:: The tasks ::
1) Using the budget text below, decide whether each statement agrees with it: (a) The deficit for the first two months of fiscal year 2011 was smaller than the deficit through November of the previous year. (b) Revenues were about 2 percent higher than the previous year. (c) Individual income tax refunds increased in November 2010. For each, answer yes or no and quote the words of the text that decide it.
2) Rewrite the paragraph of the budget text that begins "CBO estimates that receipts in November 2010" as a short bulleted list that keeps its main facts.
3) According to the budget text, why did withheld taxes rise in November 2010? Answer in one or two sentences.

–Estimates Treasury Will Record $283b Deficit 1st 2 months FY’2011

WASHINGTON (MNI) – The following are excerpts from the U.S.
Congressional Budget Office’s December Budget Review publisjed Monday
with it’s estimate for last month’s deficit. The U.S. Treasury
Department is scheduled to release its monthly statement December 10:

The federal budget deficit was $283 billion for the first two
months of fiscal year 2011, CBO estimates, $14 billion less than the
shortfall recorded through November of last year. Outlays and revenues
alike are higher than they were last year at this time, by about 2
percent and 9 percent, respectively.

The deficit in November was $142 billion, CBO estimates, $22
billion more than the deficit in the same month last year. However, if
the outlay figures were adjusted for shifts in the timing of certain
payments, the deficit for November 2010 would be $4 billion less than
the shortfall in November 2009.

CBO estimates that receipts in November 2010 totaled $148 billion,
$14 billion (or 11 percent) more than receipts in November 2009.
Individual income and payroll taxes combined rose by $15 billion (or 13
percent), largely because of an $11 billion (or 8 percent) rise in
withheld taxes, the result of both the strengthening economy and the
effects of an additional working day in November this year. An increase
of $1 billion in nonwithheld individual income and payroll taxes and a
decline of $3 billion in individual income tax refunds also contributed
to the rise in individual and payroll receipts.

:: Source excerpt ::
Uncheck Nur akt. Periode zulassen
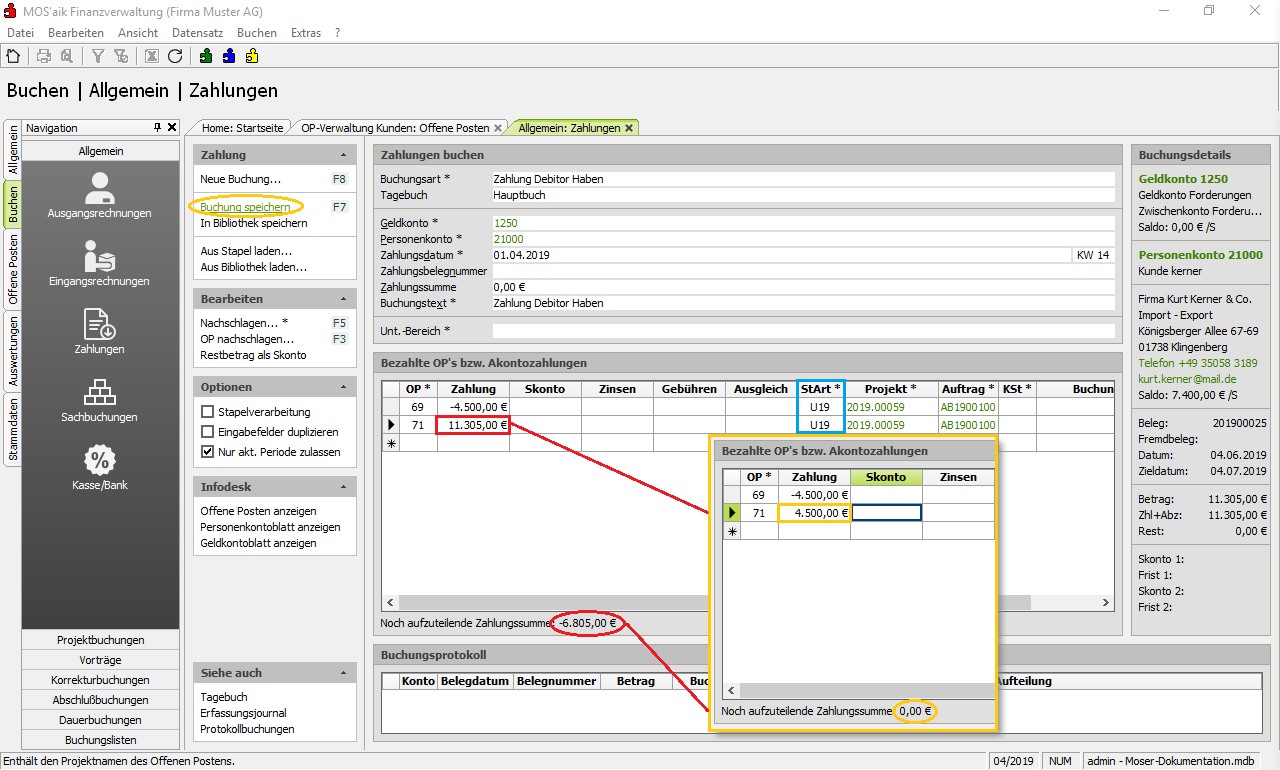Viewport: 1280px width, 770px height. [208, 452]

:: Complete answers ::
1)
(a) Yes: "$14 billion less than the shortfall recorded through November of last year"
(b) No: "Outlays and revenues alike are higher than they were last year at this time, by about 2 percent and 9 percent, respectively."
(c) No: "a decline of $3 billion in individual income tax refunds"

2)
- November 2010 receipts: an estimated $148 billion, up $14 billion (11 percent) from November 2009.
- Individual income and payroll taxes combined: up $15 billion (13 percent).
- Withheld taxes: up $11 billion (8 percent), the main source of that rise, owing to a strengthening economy and an additional working day in November.
- Nonwithheld individual income and payroll taxes: up $1 billion.
- Individual income tax refunds: down $3 billion, which also added to the rise.

3) Withheld taxes rose by $11 billion (8 percent) because of a strengthening economy. An additional working day in November that year also contributed.